Hosei University professor Zhao Hongwei said it is possible Xi may be willing to mitigate the tension after he takes the helm. He could try proposing that the situation return to the status quo.
“If Japan does not respond to such an overture from Xi, China can claim to the global community that Japan is to blame for not willing to sit down at the bargaining table,” said Zhao, who specializes in Chinese politics and international relations in East Asia.
Xi may hold negative sentiment toward Japan based on his past experiences, according to Zhao. When he first visited Japan as vice president in 2009, Xi may have felt insulted because the Imperial Household initially balked at his ‘last-minute’ request to meet with Emperor Akihito, Zhao said.

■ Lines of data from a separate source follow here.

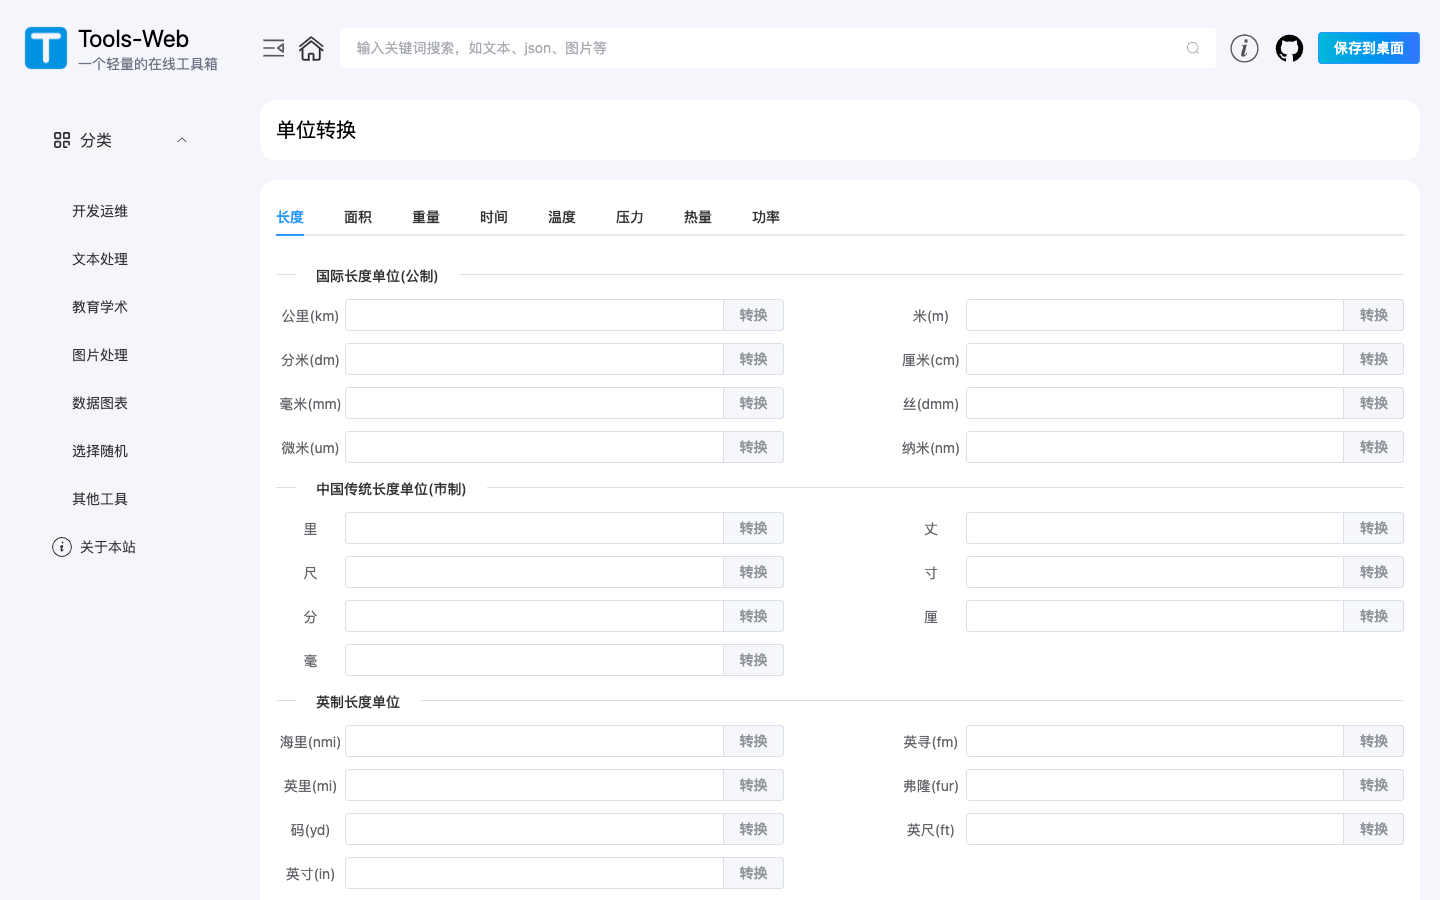Open the GitHub repository icon
The width and height of the screenshot is (1440, 900).
coord(1289,47)
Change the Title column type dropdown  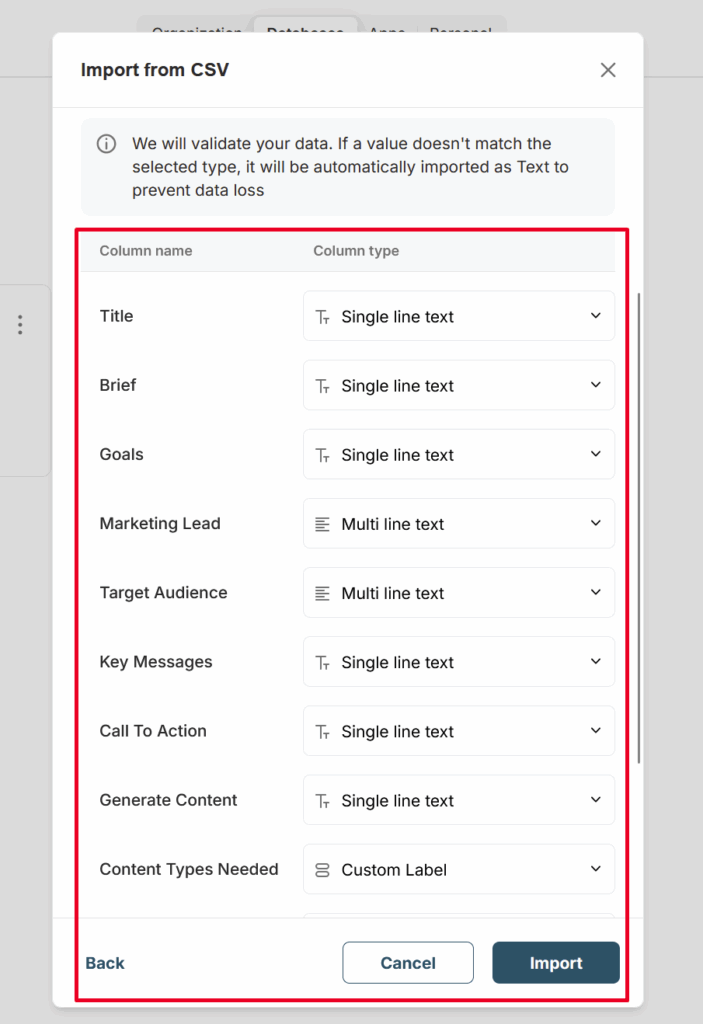pyautogui.click(x=458, y=317)
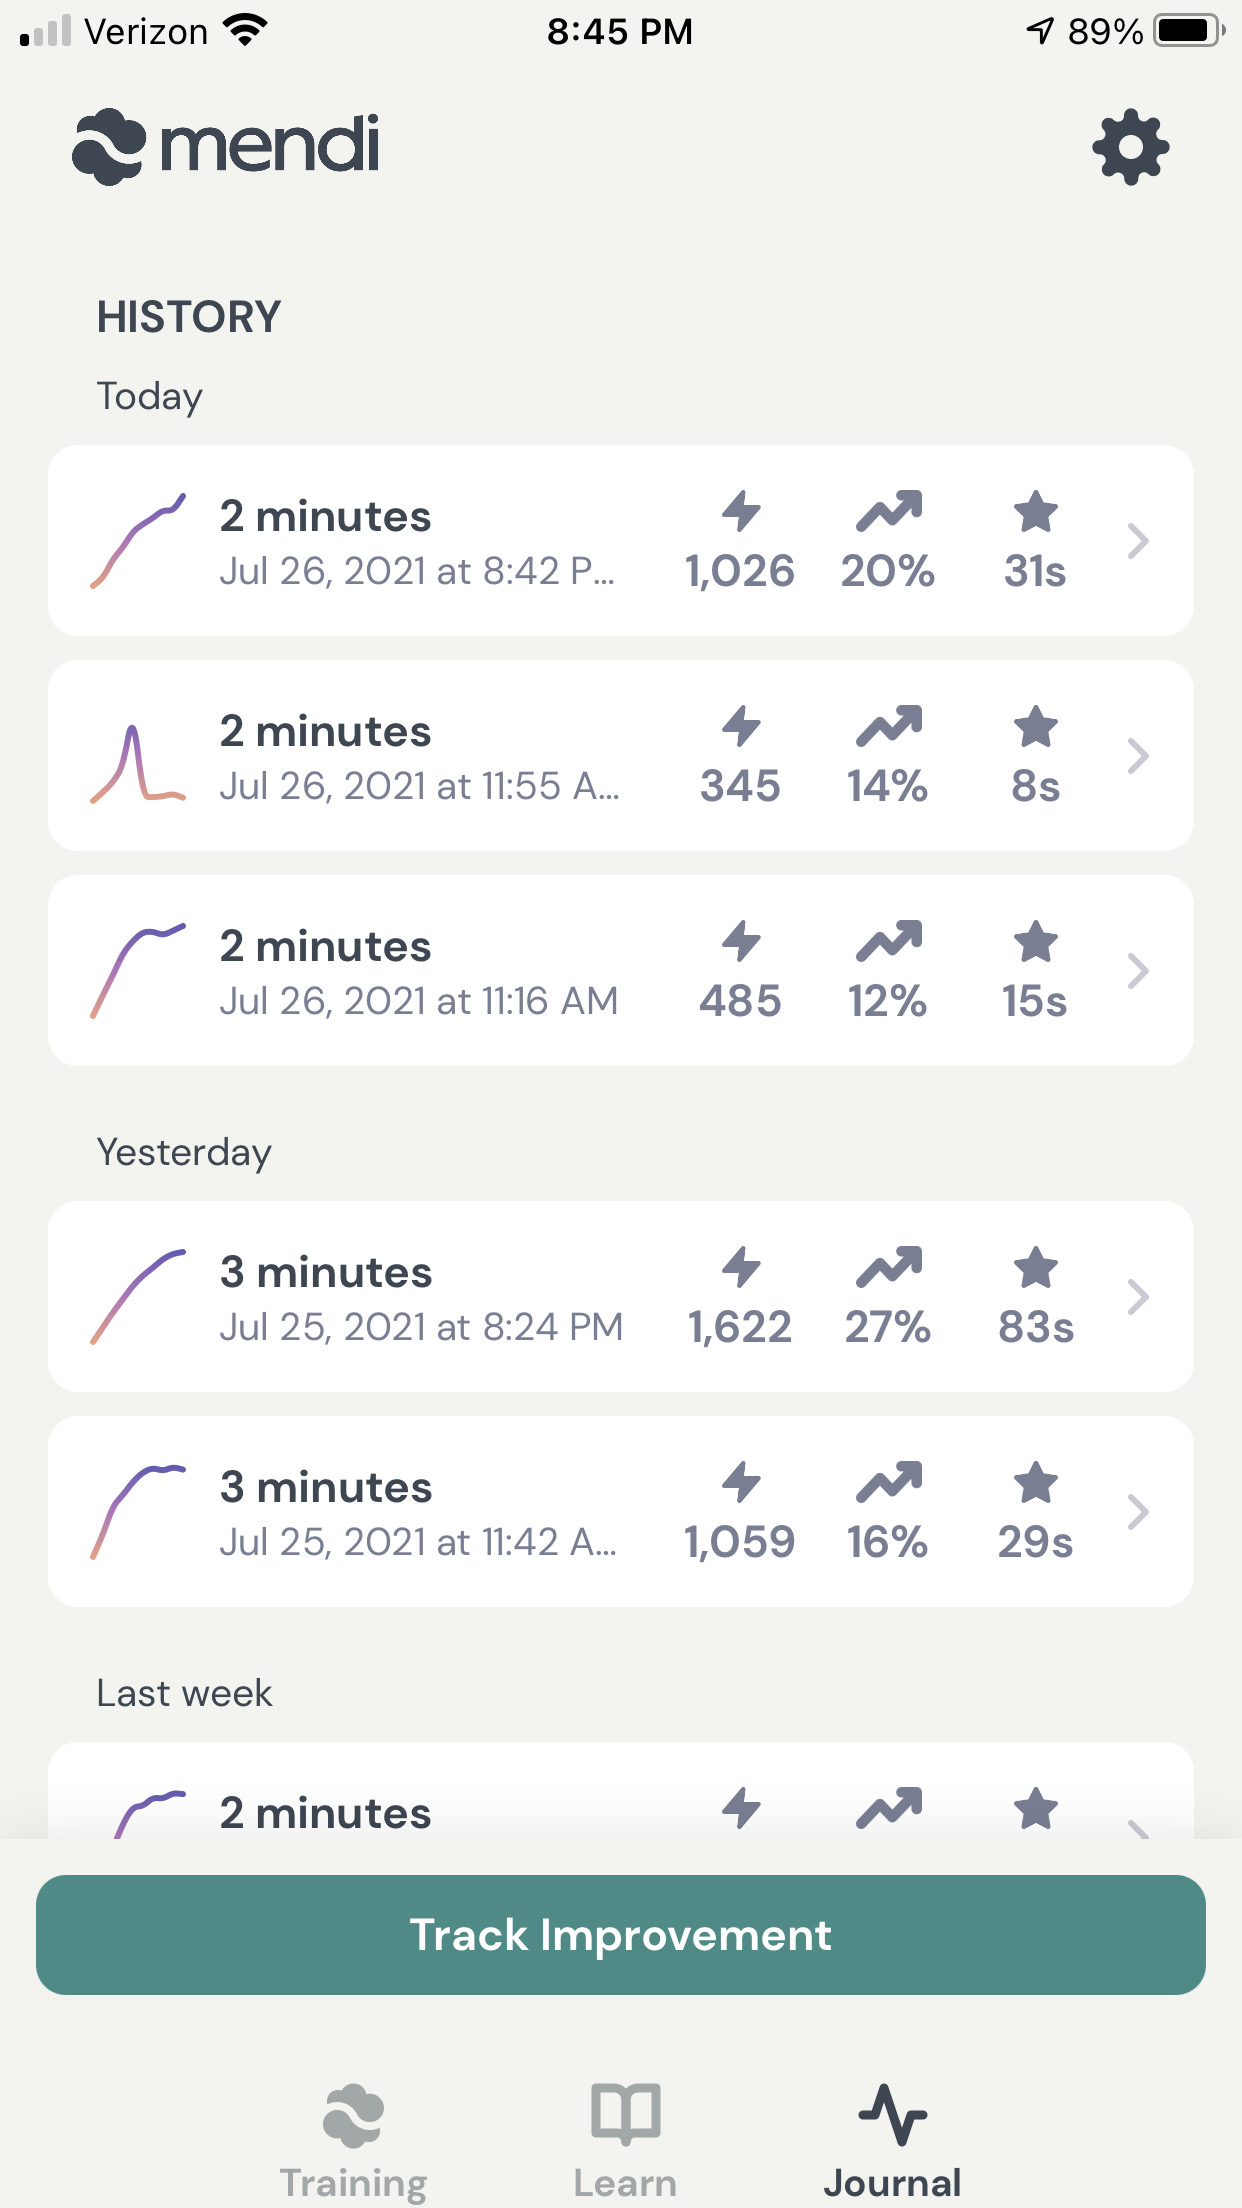Open the Jul 25 11:42 AM session entry
Screen dimensions: 1242x2208
click(420, 1512)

Since then, Xi has received major Japanese political visitors to Beijing, indicating he may have become the top Chinese leader in handling diplomatic policy toward Tokyo, according to Zhao.
But he apparently lost face in 2010 when Japan briefly arrested a Chinese fishing boat captain after his vessel was involved in a clash with coast guard cutters trying to shoo it away from the Senkakus.
The central government’s purchase of the islets may have been the last straw that foreclosed on any trust Xi might have had toward Japan, Zhao said.
“Xi might be feeling that all his efforts to build a sound relationship with Japan have been betrayed,” he said.
Yet under Beijing’s system of collective leadership, Xi’s position alone may not be the deciding factor.
“There are no charismatic leaders like Mao Zedong or Den Xiaoping now. Every decision requires a consensus from the Central Politburo Standing Committee of China,” said Zhu Jianrong, a professor of Chinese politics at Toyogakuen University.
China’s stance toward Japan will be much more based on the sentiment of the public, which has been increasingly critical of the government, Zhu said. Public protests have surged over the last 10 years. One study even indicated there were more than 100,000 in one year alone.
Last month on the eve of the congress, when the Communist Party was its most vigilant against antigovernment sentiment, thousands of people fearing pollution took to the streets to protest a planned $8.9 billion petrochemical facility expansion in the eastern city of Ningbo. The protest forced the city to halt the plan.
“The new leadership has to learn how to get along with the public without tightening its grip on them too much,” said Zhu.
Zhao noted the Senkaku row will not be resolved in the short term. Beijing may try to restore a sense of normalcy in economic relations with Japan by separating the islet dispute, he said.
“The Chinese are, after all, pragmatic when it comes to the economy,” he said.
Whatever diplomatic stance Xi may take, experts agree there will be one clear shift in bilateral relations: China is more economically powerful. This gives Beijing stronger political leverage in negotiations with Japan.
“China is likely to take the initiative in Sino-Japanese relations under the new leader by leveraging its global influence,” said Satoshi Amako, a professor at the Graduate School of Asia-Pacific Studies at Waseda University. “Yet the government of the Democratic Party of Japan lacks strong communications channels with China.”
The only person in the DPJ considered to have strong ties with China was Ichiro Ozawa, and he has left the party.
Amako also said China may regard the Senkakus as key to its Pacific military expansion strategy, posing a direct challenge to U.S. supremacy even as Washington is in the middle of its strategic pivot toward the Asia-Pacific region.
Although the U.S. does not want confrontation, Amako said, China may bypass Japan and deal directly with Washington.
“Japan needs to pay attention to the power balance between China and the U.S.,” he said.